━━━ Data excerpts

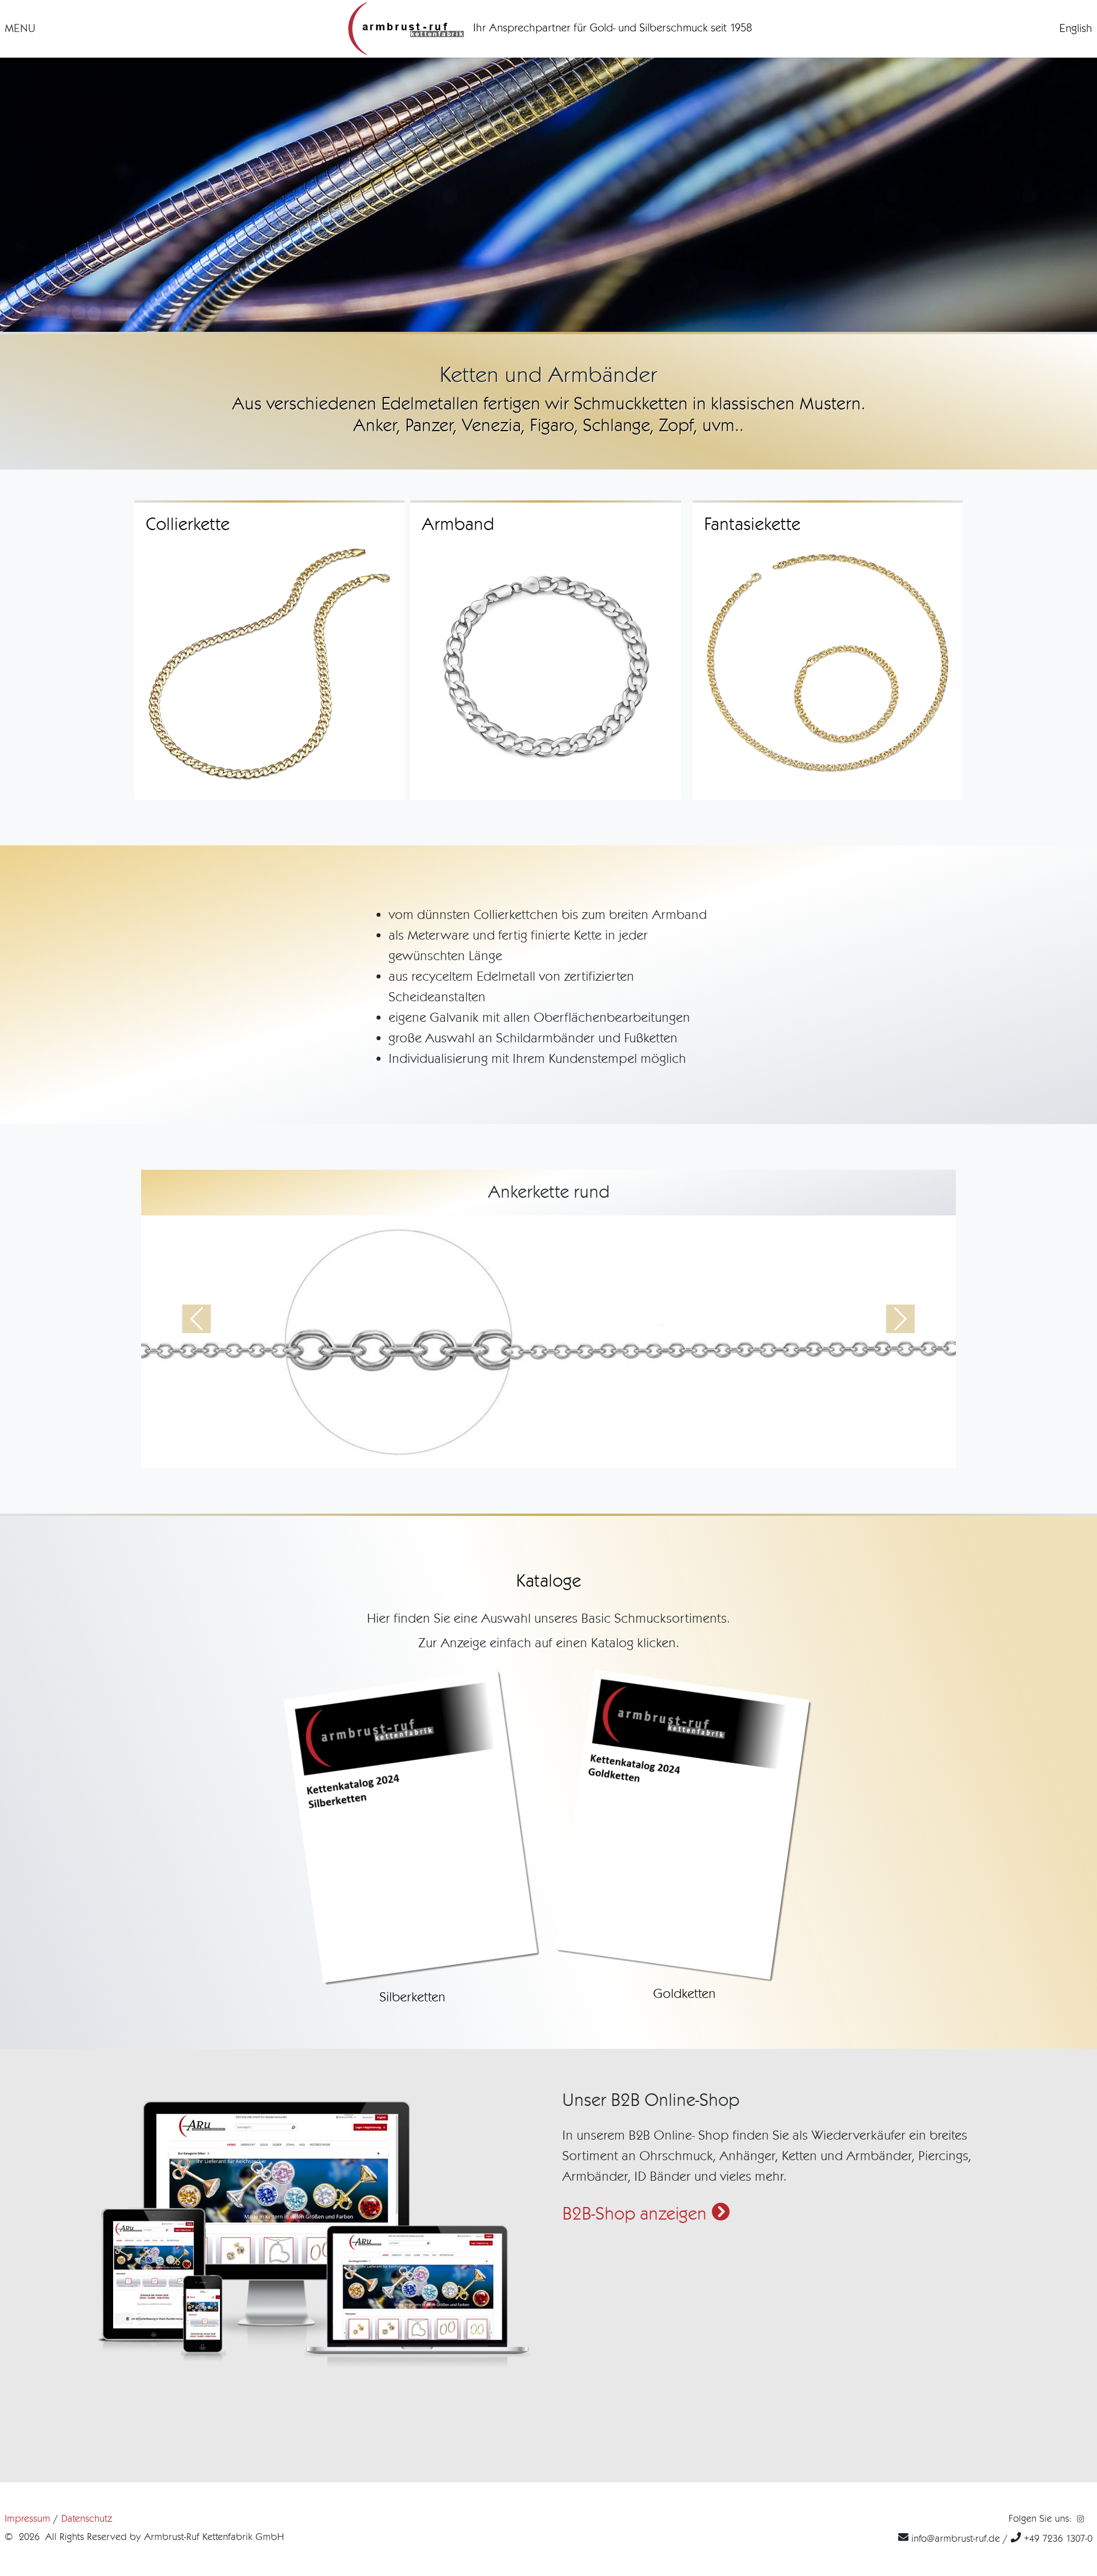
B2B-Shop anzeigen (636, 2213)
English (1075, 28)
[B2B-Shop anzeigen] (313, 2230)
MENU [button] (20, 28)
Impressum (27, 2518)
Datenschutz (87, 2518)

━━━━━━

=== The task ===
When the listing is transcribed, every line must match the original exactly, and the pictures must be left out.

=== Output for this exercise ===
B2B-Shop anzeigen (636, 2213)
English (1075, 28)
[B2B-Shop anzeigen] (313, 2230)
MENU [button] (20, 28)
Impressum (27, 2518)
Datenschutz (87, 2518)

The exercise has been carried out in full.